The clashes took place at Gaw Ngu Yang near Nam Hka Village between the Burmese army's 88th Light Infantry Division and the KIA’s 27th Battalion, said a local resident named Maran Bawk who witnessed heavy gun fire on Tuesday, June 17th at Gaw Ngu Yang.
The next day, clashes continued in the same area for several hours—just as KIO representatives were sitting down with their counterparts from Burma’s government for a “Conflict Consultation Committee” meeting in the Kachin State capital of Myitkyina, according to a Manwing-based KIA official named Zau Shan.
On Friday, June 20th more fighting erupted between the same opposing armed units at Pung Ling Village. That battled was then followed by further clashes at Dingga Bum on Sunday, June 22, according to Zau Shan.
Lamai Gum Ja, a member of the Myitkyina-based Kachin Peace Talk Creation, said that during last week’s “Conflict Consultation Committee” meeting the leader of the Burmese government delegation—Kachin State’s Minister of Border Affairs Col.
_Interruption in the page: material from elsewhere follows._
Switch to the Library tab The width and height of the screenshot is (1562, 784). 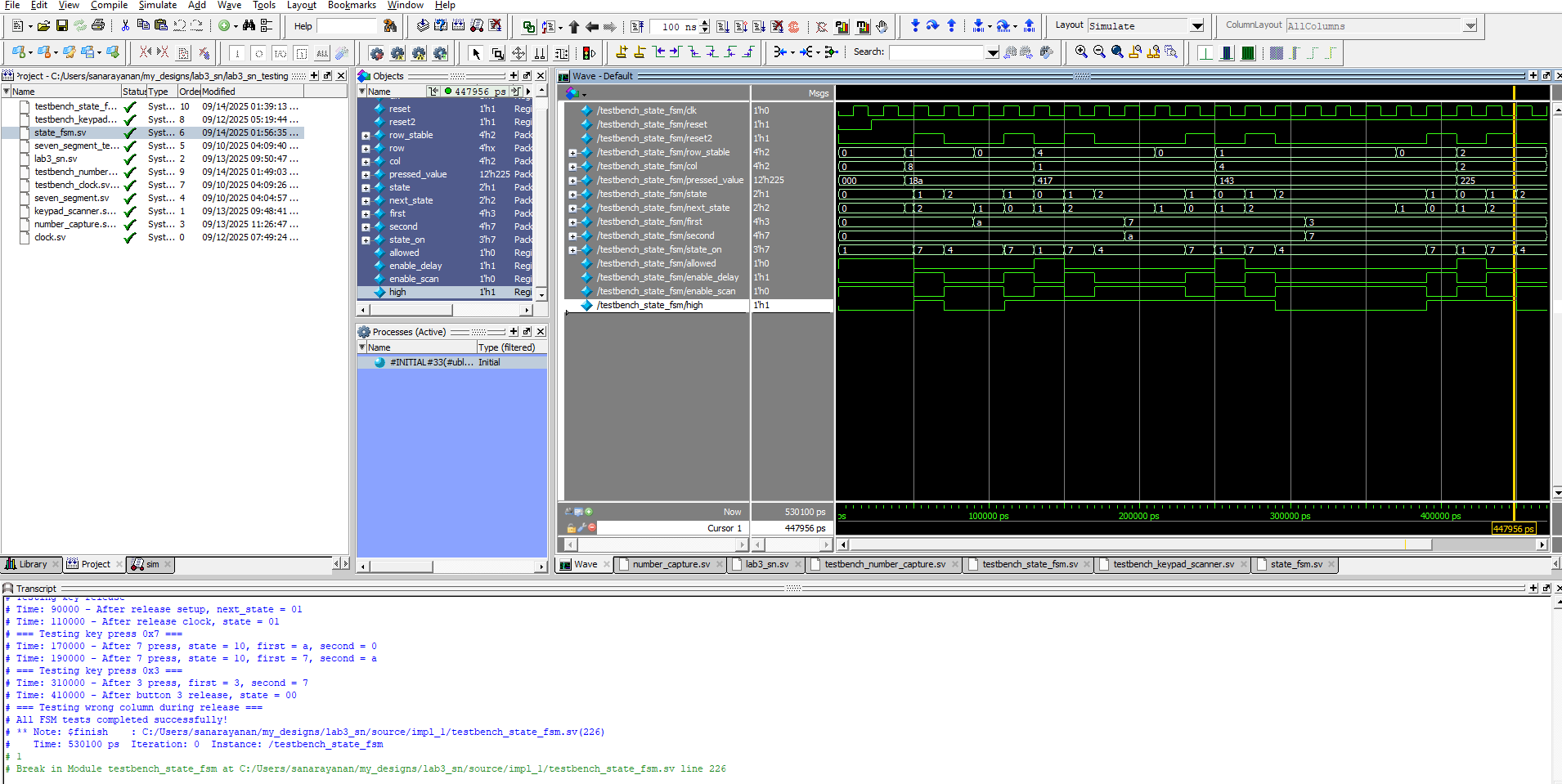[x=32, y=564]
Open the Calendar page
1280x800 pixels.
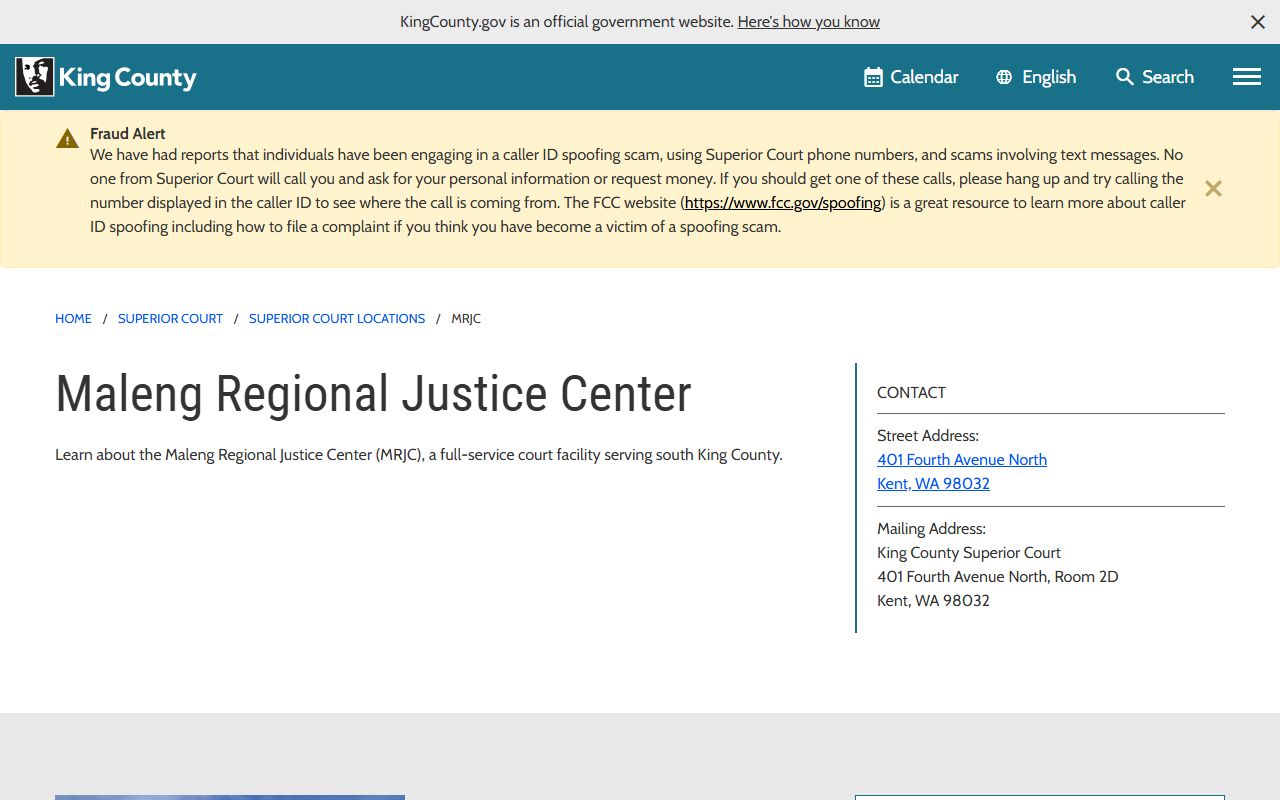point(911,77)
Than Aung—told his KIO counterparts that the fighting broke out when government troops attempted to bring food rations to their front-line posts.
However, a KIA official based in Manwing named Zau Shan rejected Col. Than Aung’s explanation for the initial outbreak of last week’s clashes. Zau Shan said the fighting couldn’t possibly have been caused by Burmese troops supplying food to their front lines because the Burmese army doesn’t have military posts anywhere near the place where the clashes broke out last week.
There have been frequent skirmishes in Manwing between the two sides ever since the KIA’s 27th Battalion lost its main posts in the Manwing area following a fierce government offensive in April.
The KIO—one of only two armed ethnic groups that hasn’t signed a ceasefire with Burma’s new “civilian” government—has consistently questioned the government's commitment to peace talks with Burma’s armed ethnic groups in light of the ongoing conflict in Kachin State.